Neuer Davis-Cup-Chef:Printenkönigs Liebling

Carsten Arriens, 43, tritt die Nachfolge von Patrik Kühnen als Davis-Cup-Chef an. Er hat sich gegen weitaus bekanntere Kandidaten durchgesetzt, weil er in Spielerkreisen geschätzt wird - und eine gewisse Unschuld mitbringt.

Philipp Schneider

Vielleicht erzählt die Sache mit dem Anruf am ehesten, was Carsten Arriens für ein Mensch ist, denn es ist ja bislang nicht viel bekannt über den Mann, der nun das deutsche Männertennis wieder zu Erfolgen führen soll. Der Anruf nämlich, der ging so: Am Ende der Leitung war am Mittwochabend ein Journalist der dpa, und der wollte von Arriens in Erfahrung bringen, ob Arriens tatsächlich der neue Chef des Davis-Cup-Teams werden würde. Er wusste es nämlich noch nicht so sicher, dass er es hätte aufschreiben können. Und Arriens, klar, er durfte das jetzt natürlich nicht verraten.

Der Journalist aber war zu Arriens Leidwesen ein ziemlich gewiefter Fuchs, und deshalb stellte er ihm nun eine hundsgemeine Falle: Er gratulierte Arriens zu seinem neuen Job. Uh, Oh!, machte Arriens wohl zunächst, behielt aber kurz seine Geistesgegenwart und meinte, er könne das im Moment gar nicht kommentieren; ehe ihm doch noch entfuhr: "Aber ein bisschen erstaunt bin ich schon, da ist wohl etwas durchgesickert."

Tja. Damit war es dann tatsächlich durchgesickert, aber wenn man so will, war Arriens' Reaktion erfrischend ehrlich, und zugleich herrlich naiv. Zumindest eine dieser Eigenschaften wird im deutschen Tennis seit einigen Monaten durchaus vermisst. Und überhaupt ist es ja so, egal wen man fragt: Alle lieben Carsten Arriens.

Rainer Schüttler hätte den Job gerne gehabt

Er wird an diesem Freitag bei seiner Vorstellung in Hamburg ein bisschen mehr darüber erzählen, warum die Wahl des Deutschen Tennis Bunds (DTB) auf ihn gefallen ist - und nicht auf die deutlich berühmteren Alexander Waske oder Rainer Schüttler, die eine unglaublich berühmte Tennisakademie in Offenbach betreiben und den Job so gerne gemacht hätten, dass sie sich in den vergangenen Wochen permanent im Gespräch gehalten haben. Nur: Wer bitteschön ist Carsten Arriens?

Zwischen 1991 und 1999, so viel ist sicher, war er als Profi auf der ATP-Tour unterwegs, er spielte sich bis auf Position 109 der Weltrangliste vor und ein Turnier hat er sogar gewonnen: 1992, in Guaruja. Das liegt in Brasilien. Seine Trainerausbildung schloss er einst als Lehrgangsbester ab, und als Teamchef gewann er zweimal mit Aachen die deutsche Meisterschaft (was zuletzt nicht sonderlich schwierig war, weil der Aachener Printenkönig Hermann Bühlbecker dort mit seinen Printenmillionen fast das gesamte deutsche Davis-Cup-Team um sich versammelt hat). Von 2013 an wird Arriens zudem Matthias Bachinger auf der Tour begleiten. Von einem Interessenskonflikt kann aber zumindest solange keine Rede sein, bis Bachinger plötzlich Davis-Cup-Spieler werden sollte.

**********

* [Schriftliche Aufgabe]:
Nenne alle Städte und Länder, die der Artikel über Carsten Arriens beim Namen nennt. Führe jeden Namen einmal auf, in der Reihenfolge seines ersten Vorkommens.

* [Übungsdaten]:
**********

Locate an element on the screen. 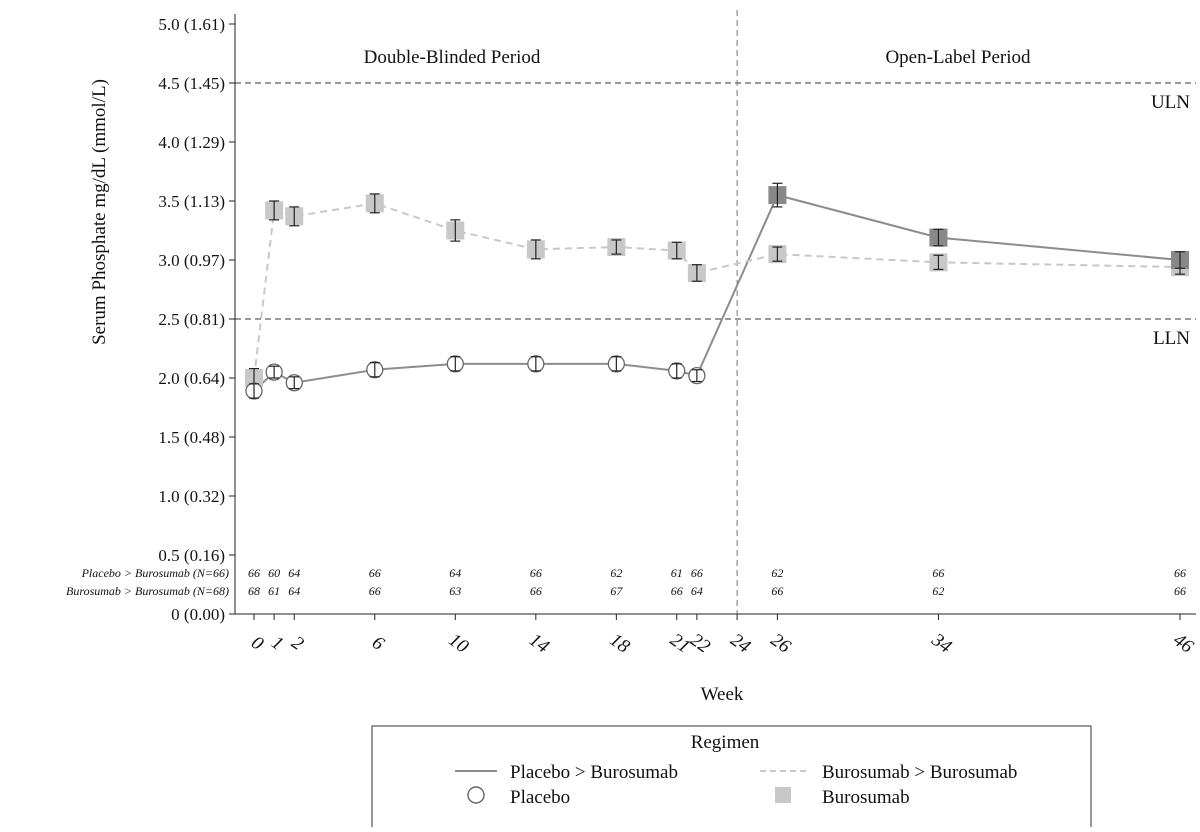  legend-square-icon is located at coordinates (783, 795).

**********

* [Ausgabe]:
Hamburg, Offenbach, Guaruja, Brasilien, Aachen